— Aim of the task —
If the records below hold pictures, omit them, and print exactly the lines from the first line through the line containing "This screenshot has width=677, height=719.", inclusive.

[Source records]
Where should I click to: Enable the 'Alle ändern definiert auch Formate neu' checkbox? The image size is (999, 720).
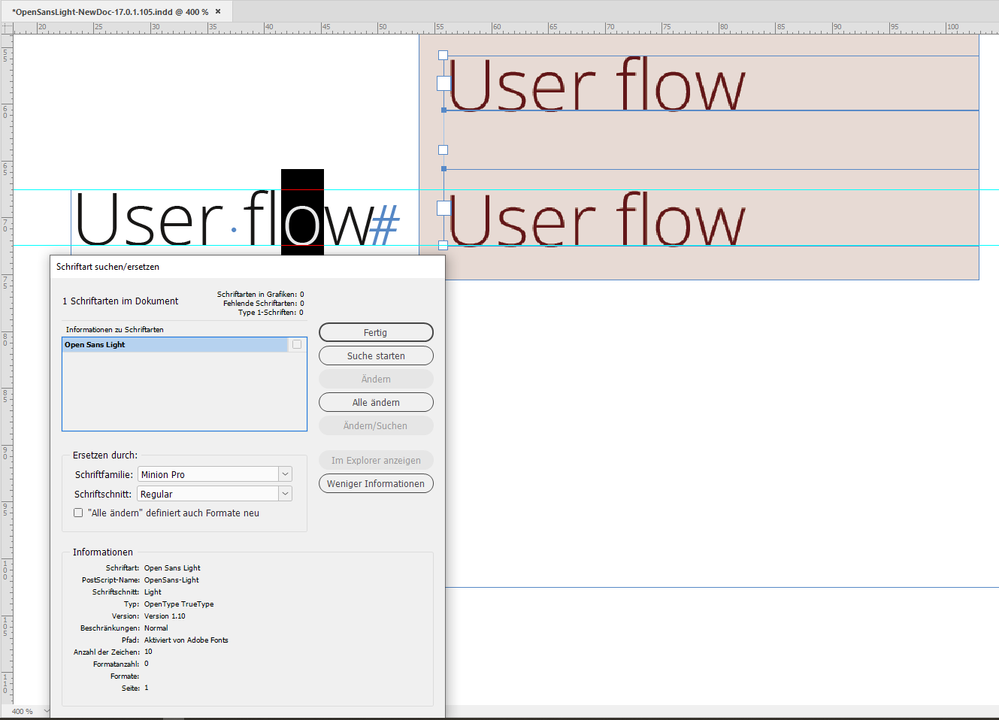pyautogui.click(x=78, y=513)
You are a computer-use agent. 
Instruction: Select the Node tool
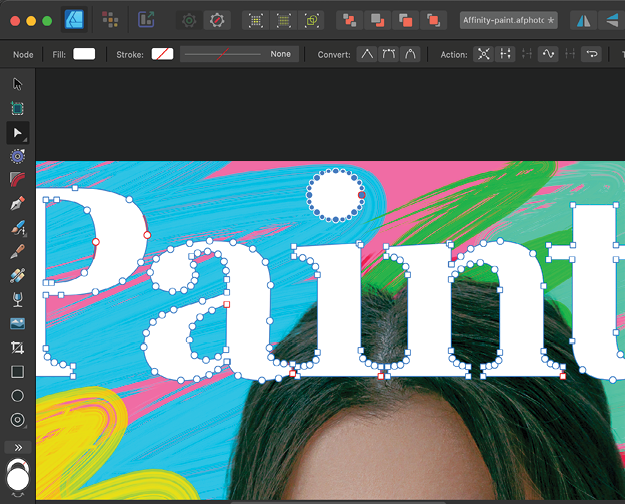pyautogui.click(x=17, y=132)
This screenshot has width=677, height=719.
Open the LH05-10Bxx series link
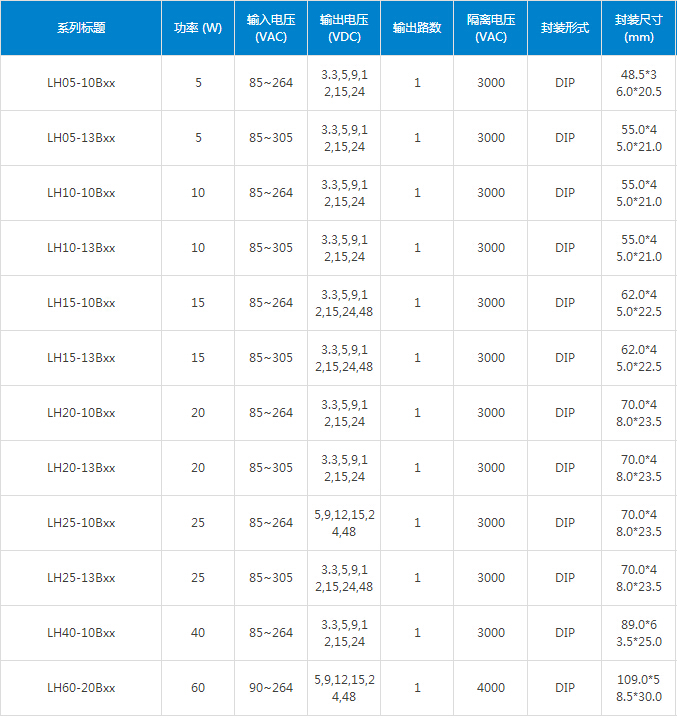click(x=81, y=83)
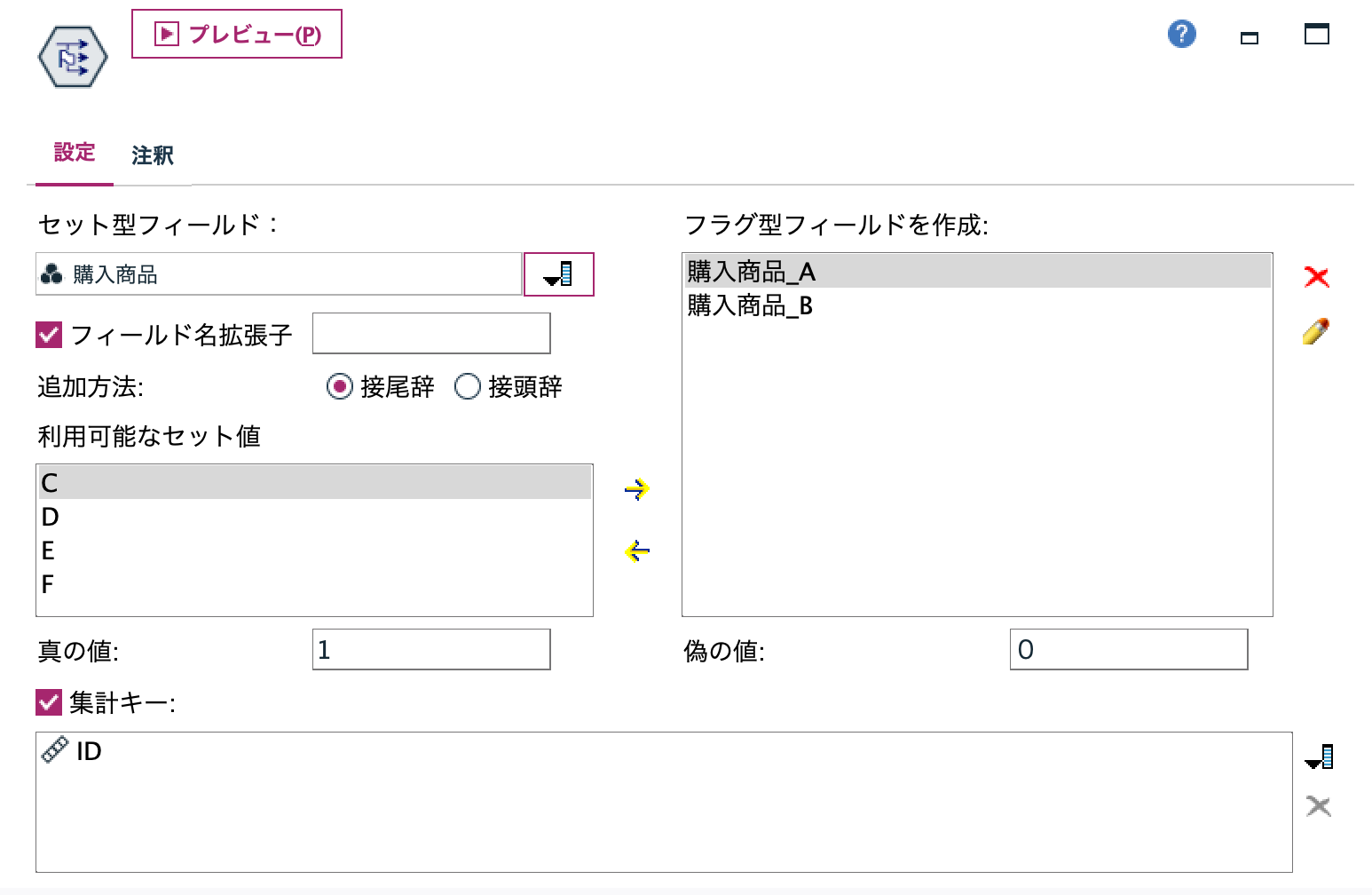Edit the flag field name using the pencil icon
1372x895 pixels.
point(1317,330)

— Answer area —
Where should I click to: Enable the 'Alle ändern definiert auch Formate neu' checkbox? The image size is (999, 720).
pyautogui.click(x=78, y=513)
You are a computer-use agent. 
Instruction: Select the Node tool
pyautogui.click(x=17, y=132)
This screenshot has width=677, height=719.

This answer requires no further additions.